» Esercizi da svolgere
a. Secondo l'articolo sull'ispezione all'ICRE, in quale via si trovano i magazzini in cui sono entrati i carabinieri?
b. Trascrivi dall'articolo sull'ispezione all'ICRE il tratto che va da "Ispettori dell’ ASP" fino a "a centro di stoccaggio.", rinominando "carabinieri" in "militari".

» Testo di riferimento
Ispezione all’ICRE di carabinieri e ASP: chiesta documentazione

Ispettori dell’ ASP e carabinieri del NOE (nucleo operativo per la tutela dell’ambiente) hanno effettuato una ispezione questa mattina presso gli ex magazzini del ferro, meglio conosciuti dai cittadini come ICRE; parliamo del primo bene confiscato alla mafia in Italia e che l’amministrazione comunale ha adibito a centro di stoccaggio rifiuti nelle ultime settimane. Da alcuni giorni l’ ICRE ha chiuso definitivamente senza preavviso e senza una ufficiale destinazione di conferimento dei rifiuti alternativa, per i cittadini che non sono serviti porta a porta. I carabinieri sono entrati nei magazzini di via Pablo Neruda e ispezionato i locali, già parzialmente svuotati dai rifiuti accumulati nei giorni scorsi. Successivamente i carabinieri si sono recati presso gli uffici comunali e hanno richiesto atti pubblici e formulari riguardante la destinazione dell’ICRE a centro di stoccaggio.

Intanto sulla improvvisa chiusura dell’ICRE interviene il Partito Democratico con una nota, chiedendo al sindaco di trovare una immediata soluzione alternativa “Da alcuni giorni l’ICRE è chiusa e l’amministrazione comunale non dà un’alternativa valida ai cittadini per conferire i propri rifiuti – scrive il segretario PD, Orazio Amenta. Eravamo contrari all’utilizzo degli ex magazzini del ferro, primo bene confiscato alla mafia in Italia, quale centro di stoccaggio. Ritenevamo quel luogo non idoneo ad accogliere rifiuti di ogni genere e infatti avevamo visto giusto. Sono bastate poche settimane per far capire al sindaco che non era possibile contenere in quell’area centinaia di sacchetti di spazzatura, conferiti dai cittadini cui non è garantito il servizio porta a porta. Ciò è frutto della gestione improvvisata dell’amministrazione comunale che ha deciso di avviare il servizio porta a porta in tutta la città con personale insufficiente. Oggi l’ICRE chiude le porte, forse definitivamente senza preavviso alcuno, e i cittadini sono esasperati. Ciò non potrà fare altro che aumentare la presenza di discariche a cielo aperto in città. Sono ancora numerosi i condomini che attendono i contenitori carrellati e moltissime le famiglie che non sono dotate di mastelli. Chiediamo al sindaco di dare una immediata alternativa ai cittadini, trovando più aree di stoccaggio idonee, ripristinando il servizio pubblico interrotto da giorni per molti cittadini bagheresi”.

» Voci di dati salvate
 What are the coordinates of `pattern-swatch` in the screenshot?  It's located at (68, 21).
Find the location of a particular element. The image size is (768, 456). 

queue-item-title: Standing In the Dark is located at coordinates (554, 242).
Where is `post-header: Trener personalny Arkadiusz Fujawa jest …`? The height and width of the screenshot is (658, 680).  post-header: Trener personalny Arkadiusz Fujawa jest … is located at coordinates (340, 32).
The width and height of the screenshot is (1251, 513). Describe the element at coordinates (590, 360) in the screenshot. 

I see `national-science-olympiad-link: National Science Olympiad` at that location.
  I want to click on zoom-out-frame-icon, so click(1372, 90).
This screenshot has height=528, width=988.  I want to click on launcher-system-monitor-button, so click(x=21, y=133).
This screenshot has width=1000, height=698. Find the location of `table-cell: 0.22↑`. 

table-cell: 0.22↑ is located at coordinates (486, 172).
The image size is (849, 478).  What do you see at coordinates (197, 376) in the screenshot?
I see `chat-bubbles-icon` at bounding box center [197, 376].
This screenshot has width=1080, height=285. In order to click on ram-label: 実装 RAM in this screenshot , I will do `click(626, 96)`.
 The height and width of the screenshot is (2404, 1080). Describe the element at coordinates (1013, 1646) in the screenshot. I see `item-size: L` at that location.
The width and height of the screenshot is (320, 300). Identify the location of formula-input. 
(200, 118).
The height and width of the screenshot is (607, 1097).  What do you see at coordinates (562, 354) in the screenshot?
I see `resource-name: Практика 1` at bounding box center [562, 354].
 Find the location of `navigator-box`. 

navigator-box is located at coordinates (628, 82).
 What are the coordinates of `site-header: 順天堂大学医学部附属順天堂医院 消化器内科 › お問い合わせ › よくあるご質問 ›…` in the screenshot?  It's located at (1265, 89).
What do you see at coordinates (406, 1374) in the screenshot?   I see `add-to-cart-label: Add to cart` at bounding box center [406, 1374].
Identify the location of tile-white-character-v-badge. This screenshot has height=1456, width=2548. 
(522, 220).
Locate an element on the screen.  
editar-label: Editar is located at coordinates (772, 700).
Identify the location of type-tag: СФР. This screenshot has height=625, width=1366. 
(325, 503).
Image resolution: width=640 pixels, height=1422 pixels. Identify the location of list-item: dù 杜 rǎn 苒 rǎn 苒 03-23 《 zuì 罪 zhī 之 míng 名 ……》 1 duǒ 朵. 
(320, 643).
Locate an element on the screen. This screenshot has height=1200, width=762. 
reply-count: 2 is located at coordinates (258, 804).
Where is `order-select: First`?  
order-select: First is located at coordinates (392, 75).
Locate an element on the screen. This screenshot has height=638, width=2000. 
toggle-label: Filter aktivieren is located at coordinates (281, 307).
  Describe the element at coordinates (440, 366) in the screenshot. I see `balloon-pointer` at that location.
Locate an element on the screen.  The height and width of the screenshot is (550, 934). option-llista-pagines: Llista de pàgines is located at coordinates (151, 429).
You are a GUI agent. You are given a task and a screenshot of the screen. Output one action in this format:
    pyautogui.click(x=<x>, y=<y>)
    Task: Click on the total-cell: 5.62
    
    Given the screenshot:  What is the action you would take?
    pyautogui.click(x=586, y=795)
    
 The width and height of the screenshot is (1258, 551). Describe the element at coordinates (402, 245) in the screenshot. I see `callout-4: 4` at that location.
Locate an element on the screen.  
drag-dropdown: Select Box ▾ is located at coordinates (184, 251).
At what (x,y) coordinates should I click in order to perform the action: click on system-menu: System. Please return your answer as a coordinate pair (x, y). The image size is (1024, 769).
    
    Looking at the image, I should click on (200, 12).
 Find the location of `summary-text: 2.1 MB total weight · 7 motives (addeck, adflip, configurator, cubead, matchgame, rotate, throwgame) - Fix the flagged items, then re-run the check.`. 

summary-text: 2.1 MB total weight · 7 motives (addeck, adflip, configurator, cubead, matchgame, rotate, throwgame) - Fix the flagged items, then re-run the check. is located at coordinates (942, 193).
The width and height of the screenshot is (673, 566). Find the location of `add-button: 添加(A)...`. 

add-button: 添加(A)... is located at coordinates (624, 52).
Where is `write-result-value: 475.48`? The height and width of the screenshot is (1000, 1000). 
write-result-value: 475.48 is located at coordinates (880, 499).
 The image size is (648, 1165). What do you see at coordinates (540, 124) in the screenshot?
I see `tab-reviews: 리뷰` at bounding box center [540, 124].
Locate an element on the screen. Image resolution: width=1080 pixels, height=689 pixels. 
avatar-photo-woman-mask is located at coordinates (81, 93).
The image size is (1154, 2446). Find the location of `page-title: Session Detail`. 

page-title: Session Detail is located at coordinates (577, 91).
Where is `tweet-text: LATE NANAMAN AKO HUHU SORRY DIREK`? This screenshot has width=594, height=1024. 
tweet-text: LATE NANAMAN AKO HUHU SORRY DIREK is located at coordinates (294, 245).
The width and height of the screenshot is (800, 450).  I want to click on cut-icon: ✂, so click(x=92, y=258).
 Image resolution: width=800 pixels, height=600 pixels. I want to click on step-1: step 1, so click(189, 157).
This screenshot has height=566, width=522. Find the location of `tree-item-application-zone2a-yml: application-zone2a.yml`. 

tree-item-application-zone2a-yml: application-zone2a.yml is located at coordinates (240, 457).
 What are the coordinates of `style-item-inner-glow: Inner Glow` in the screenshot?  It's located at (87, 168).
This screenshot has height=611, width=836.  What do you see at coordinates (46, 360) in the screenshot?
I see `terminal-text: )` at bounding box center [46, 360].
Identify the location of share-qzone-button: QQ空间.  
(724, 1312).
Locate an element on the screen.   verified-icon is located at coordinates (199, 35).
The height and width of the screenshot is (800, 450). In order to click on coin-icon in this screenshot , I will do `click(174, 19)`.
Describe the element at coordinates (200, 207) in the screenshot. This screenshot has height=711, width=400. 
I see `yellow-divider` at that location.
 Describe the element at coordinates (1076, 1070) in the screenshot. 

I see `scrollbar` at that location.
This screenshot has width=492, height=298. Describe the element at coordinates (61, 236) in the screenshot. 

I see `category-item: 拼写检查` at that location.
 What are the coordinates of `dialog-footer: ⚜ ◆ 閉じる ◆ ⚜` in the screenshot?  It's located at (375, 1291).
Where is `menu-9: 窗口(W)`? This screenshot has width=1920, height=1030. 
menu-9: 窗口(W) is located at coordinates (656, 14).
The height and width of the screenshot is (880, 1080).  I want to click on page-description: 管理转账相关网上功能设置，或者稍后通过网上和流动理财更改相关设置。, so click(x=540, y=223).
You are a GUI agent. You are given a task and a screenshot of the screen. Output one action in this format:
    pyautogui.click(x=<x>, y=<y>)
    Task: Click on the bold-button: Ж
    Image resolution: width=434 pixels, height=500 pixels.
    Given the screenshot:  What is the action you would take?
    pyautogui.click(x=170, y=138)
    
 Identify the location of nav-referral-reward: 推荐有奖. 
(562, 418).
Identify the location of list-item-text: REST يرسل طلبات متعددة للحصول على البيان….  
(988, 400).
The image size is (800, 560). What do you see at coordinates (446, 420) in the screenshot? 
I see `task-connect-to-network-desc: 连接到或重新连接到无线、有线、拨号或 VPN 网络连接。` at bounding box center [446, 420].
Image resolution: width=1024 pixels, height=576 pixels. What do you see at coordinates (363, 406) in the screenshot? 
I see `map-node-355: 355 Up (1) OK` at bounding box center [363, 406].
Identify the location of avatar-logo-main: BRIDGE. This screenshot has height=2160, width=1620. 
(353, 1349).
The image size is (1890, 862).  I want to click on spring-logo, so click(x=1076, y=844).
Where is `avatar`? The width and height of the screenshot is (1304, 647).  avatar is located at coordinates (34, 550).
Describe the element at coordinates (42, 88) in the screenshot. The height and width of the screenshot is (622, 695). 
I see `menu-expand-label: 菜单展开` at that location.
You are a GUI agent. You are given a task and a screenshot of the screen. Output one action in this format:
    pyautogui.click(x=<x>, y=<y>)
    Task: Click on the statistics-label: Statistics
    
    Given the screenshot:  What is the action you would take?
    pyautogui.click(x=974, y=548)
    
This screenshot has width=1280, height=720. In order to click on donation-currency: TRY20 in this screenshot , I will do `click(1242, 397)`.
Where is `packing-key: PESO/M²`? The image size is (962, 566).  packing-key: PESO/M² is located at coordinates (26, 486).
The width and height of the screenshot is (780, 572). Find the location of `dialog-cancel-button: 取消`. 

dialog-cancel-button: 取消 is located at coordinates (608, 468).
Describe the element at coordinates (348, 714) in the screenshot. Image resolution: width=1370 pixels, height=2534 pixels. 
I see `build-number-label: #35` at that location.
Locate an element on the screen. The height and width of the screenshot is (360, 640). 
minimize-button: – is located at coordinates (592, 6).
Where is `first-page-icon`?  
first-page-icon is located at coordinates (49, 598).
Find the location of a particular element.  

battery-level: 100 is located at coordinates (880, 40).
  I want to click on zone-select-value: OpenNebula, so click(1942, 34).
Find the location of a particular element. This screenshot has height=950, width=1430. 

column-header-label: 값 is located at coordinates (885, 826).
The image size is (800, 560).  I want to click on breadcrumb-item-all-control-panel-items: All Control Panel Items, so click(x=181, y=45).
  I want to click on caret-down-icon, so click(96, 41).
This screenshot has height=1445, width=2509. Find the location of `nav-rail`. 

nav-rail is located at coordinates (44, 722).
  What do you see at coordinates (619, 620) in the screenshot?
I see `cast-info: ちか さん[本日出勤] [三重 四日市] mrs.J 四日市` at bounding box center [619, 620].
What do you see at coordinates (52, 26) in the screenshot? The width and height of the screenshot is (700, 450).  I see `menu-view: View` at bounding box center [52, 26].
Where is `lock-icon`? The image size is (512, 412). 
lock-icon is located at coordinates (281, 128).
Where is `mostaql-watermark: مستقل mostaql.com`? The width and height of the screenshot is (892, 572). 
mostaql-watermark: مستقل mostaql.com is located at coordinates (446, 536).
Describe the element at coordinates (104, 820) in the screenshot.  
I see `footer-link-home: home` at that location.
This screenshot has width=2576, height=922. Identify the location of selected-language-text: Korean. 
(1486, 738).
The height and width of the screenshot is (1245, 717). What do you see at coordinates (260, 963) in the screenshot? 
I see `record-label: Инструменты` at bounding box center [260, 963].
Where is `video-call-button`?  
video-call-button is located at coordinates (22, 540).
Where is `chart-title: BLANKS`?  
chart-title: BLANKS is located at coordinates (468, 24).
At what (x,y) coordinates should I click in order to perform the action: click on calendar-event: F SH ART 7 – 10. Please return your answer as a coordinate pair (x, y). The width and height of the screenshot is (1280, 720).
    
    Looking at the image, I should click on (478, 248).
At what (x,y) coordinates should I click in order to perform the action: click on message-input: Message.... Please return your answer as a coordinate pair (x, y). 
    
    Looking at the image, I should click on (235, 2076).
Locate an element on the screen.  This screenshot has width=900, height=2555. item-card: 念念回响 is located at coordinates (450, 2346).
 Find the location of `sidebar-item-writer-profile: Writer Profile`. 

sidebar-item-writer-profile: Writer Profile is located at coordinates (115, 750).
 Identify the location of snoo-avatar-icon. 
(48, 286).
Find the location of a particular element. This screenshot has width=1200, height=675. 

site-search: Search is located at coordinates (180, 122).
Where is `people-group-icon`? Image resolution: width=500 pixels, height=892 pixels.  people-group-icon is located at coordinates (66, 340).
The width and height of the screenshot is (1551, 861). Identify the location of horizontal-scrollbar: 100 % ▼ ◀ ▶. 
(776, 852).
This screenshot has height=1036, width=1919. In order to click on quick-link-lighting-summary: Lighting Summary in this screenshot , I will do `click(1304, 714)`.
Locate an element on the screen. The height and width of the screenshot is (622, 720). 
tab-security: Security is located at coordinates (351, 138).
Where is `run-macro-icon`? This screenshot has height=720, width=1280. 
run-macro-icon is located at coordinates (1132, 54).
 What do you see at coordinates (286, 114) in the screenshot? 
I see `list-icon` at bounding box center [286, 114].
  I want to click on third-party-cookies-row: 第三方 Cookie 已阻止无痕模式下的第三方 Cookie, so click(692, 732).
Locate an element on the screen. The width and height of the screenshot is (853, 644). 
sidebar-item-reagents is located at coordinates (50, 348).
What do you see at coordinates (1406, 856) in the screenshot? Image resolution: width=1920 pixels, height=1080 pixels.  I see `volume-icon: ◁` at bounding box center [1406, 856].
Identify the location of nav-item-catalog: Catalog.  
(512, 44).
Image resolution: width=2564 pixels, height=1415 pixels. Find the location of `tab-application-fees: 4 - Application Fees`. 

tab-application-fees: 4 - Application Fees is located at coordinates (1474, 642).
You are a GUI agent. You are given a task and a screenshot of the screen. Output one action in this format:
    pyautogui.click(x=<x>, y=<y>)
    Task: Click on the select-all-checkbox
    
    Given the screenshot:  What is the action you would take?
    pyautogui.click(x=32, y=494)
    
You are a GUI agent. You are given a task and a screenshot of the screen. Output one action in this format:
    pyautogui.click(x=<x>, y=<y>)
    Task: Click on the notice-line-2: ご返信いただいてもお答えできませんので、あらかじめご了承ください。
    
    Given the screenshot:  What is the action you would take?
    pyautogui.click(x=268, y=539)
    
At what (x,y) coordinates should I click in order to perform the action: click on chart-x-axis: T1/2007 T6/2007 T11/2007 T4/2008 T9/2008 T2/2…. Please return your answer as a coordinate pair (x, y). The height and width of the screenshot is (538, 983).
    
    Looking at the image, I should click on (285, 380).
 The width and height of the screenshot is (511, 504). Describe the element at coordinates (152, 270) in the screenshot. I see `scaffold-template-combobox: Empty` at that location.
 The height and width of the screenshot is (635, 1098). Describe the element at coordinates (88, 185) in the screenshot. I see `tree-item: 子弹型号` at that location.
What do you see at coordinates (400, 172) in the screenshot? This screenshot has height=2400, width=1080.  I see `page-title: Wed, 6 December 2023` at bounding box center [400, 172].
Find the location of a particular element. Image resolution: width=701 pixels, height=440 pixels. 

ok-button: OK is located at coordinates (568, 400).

» Soluzioni degli esercizi
a. In via Pablo Neruda.

b.
Ispettori dell’ ASP e militari del NOE (nucleo operativo per la tutela dell’ambiente) hanno effettuato una ispezione questa mattina presso gli ex magazzini del ferro, meglio conosciuti dai cittadini come ICRE; parliamo del primo bene confiscato alla mafia in Italia e che l’amministrazione comunale ha adibito a centro di stoccaggio rifiuti nelle ultime settimane. Da alcuni giorni l’ ICRE ha chiuso definitivamente senza preavviso e senza una ufficiale destinazione di conferimento dei rifiuti alternativa, per i cittadini che non sono serviti porta a porta. I militari sono entrati nei magazzini di via Pablo Neruda e ispezionato i locali, già parzialmente svuotati dai rifiuti accumulati nei giorni scorsi. Successivamente i militari si sono recati presso gli uffici comunali e hanno richiesto atti pubblici e formulari riguardante la destinazione dell’ICRE a centro di stoccaggio.